Skierowani na miejsce policjanci z komisariatu w Radymnie, w rozmowie ze świadkiem ustalili, że kiedy mężczyzna przejeżdżał przez miejscowość Młyny, zauważył w przydrożnym rowie samochód osobowy. Zatrzymał się i postanowił sprawdzić, czy ktoś nie potrzebuje pomocy. Za kierownicą renault siedział mężczyzna, który poprosił świadka, o pomoc w wyciągnięciu pojazdu na jezdnię. Podczas rozmowy zgłaszający wyczuł od mężczyzny alkohol. O swoich podejrzeniach powiadomił funkcjonariuszy.

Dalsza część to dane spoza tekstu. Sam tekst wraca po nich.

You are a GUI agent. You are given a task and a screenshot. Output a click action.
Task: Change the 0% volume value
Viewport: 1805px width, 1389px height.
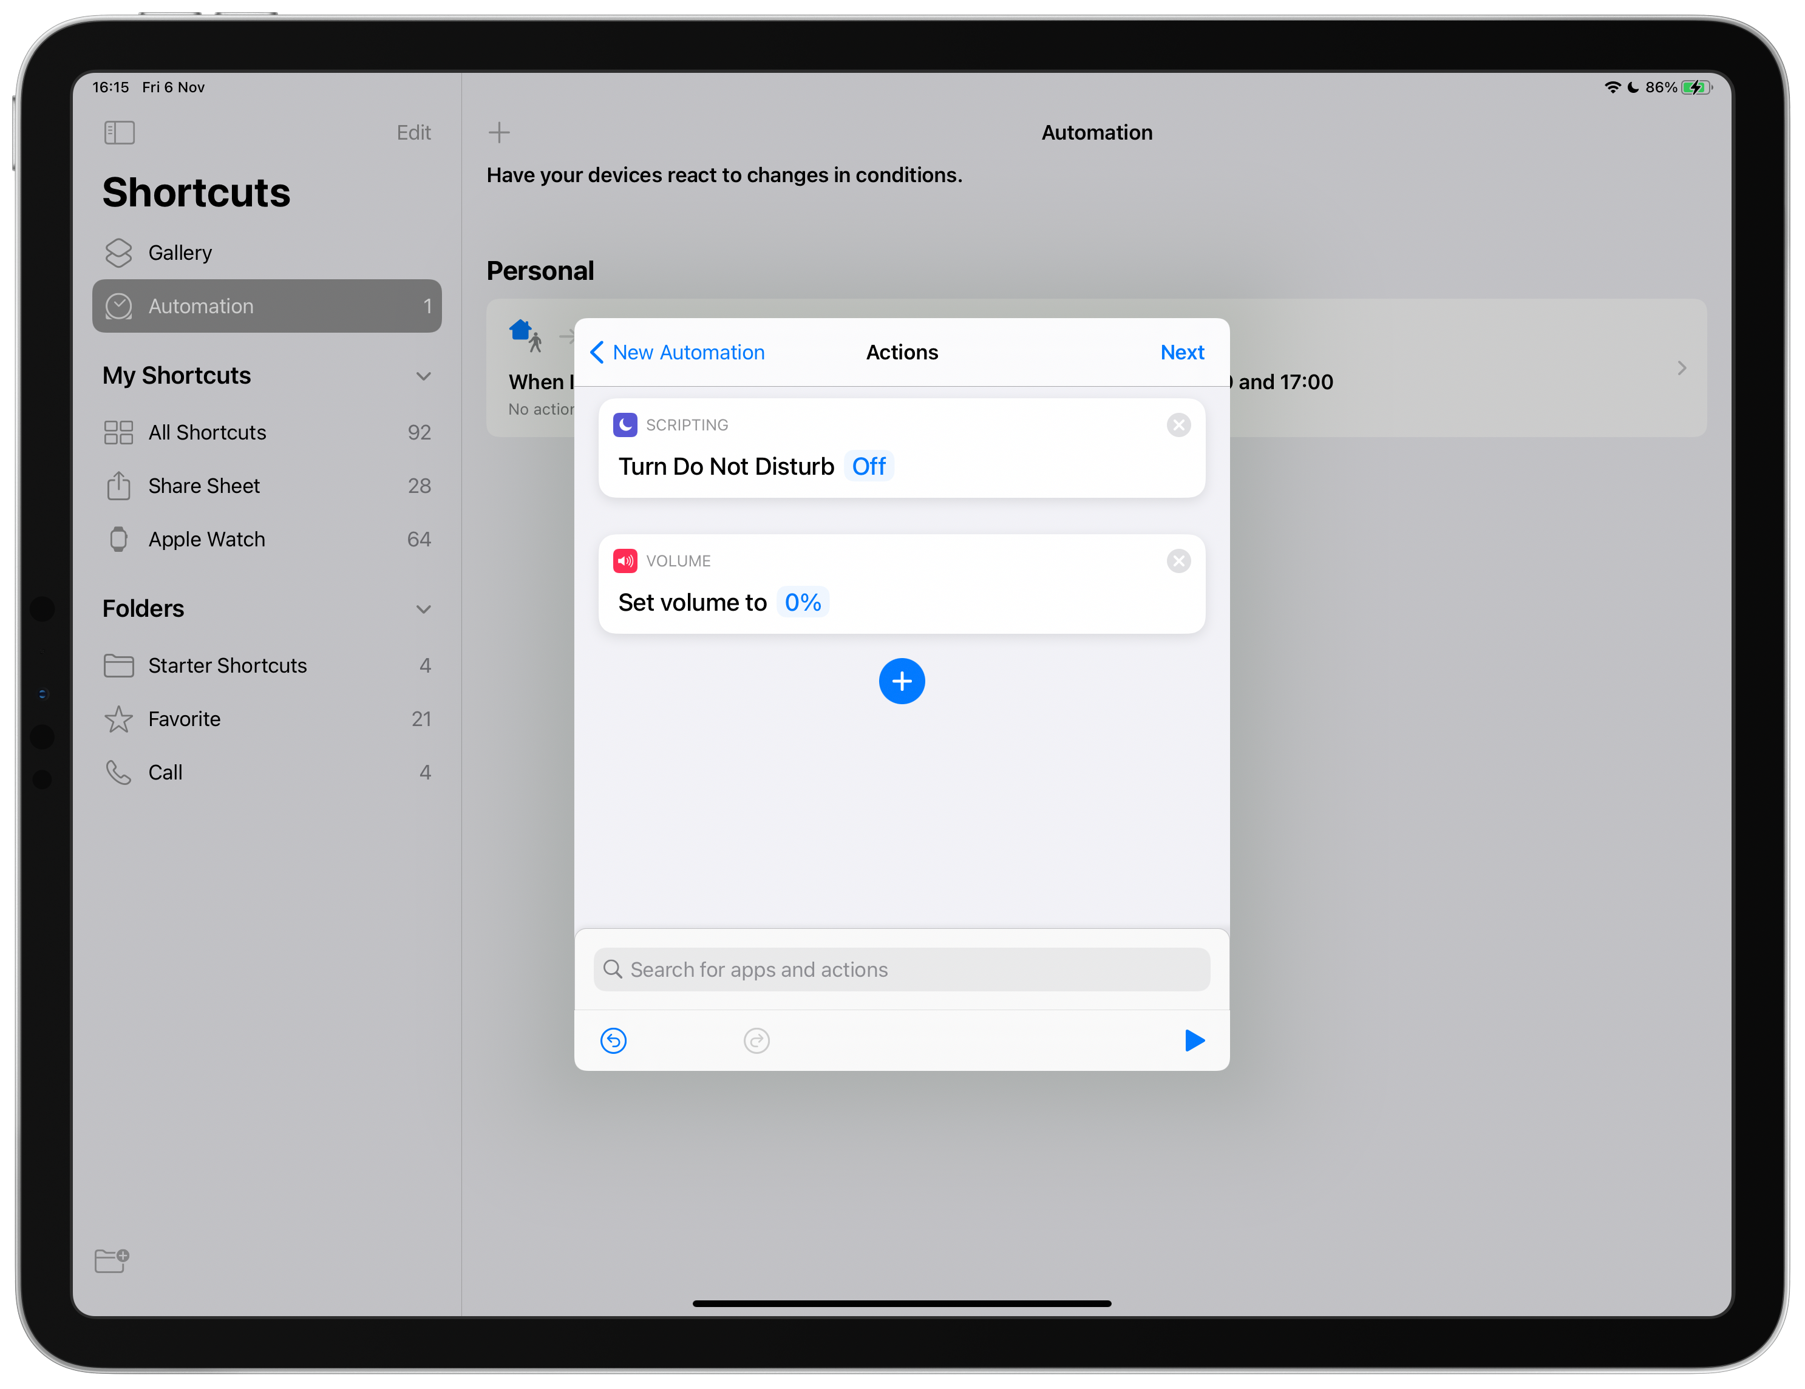coord(802,602)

Do czasu przyjazdu policyjnego patrolu, nie pozwolili mu oddalić się z miejsca. Mundurowi sprawdzili stan trzeźwości kierującego renault. Mężczyzna miał 2,78 promila alkoholu w organizmie. Po sprawdzeniach w policyjnych systemach okazało się, że mieszkaniec powiatu częstochowskiego posiada orzeczony przez łódzki sąd zakaz prowadzenia pojazdów mechanicznych oraz wydaną decyzję o cofnięciu uprawnień do kierowania pojazdami.
Mężczyzna został zatrzymany i trafił do policyjnej izby zatrzymań. Renault, którym kierował został zabezpieczony na policyjnym parkingu.
50-latek usłyszał zarzuty. Grozi mu do 5 lat pozbawienia wolności. O jego dalszym losie zadecyduje teraz sąd.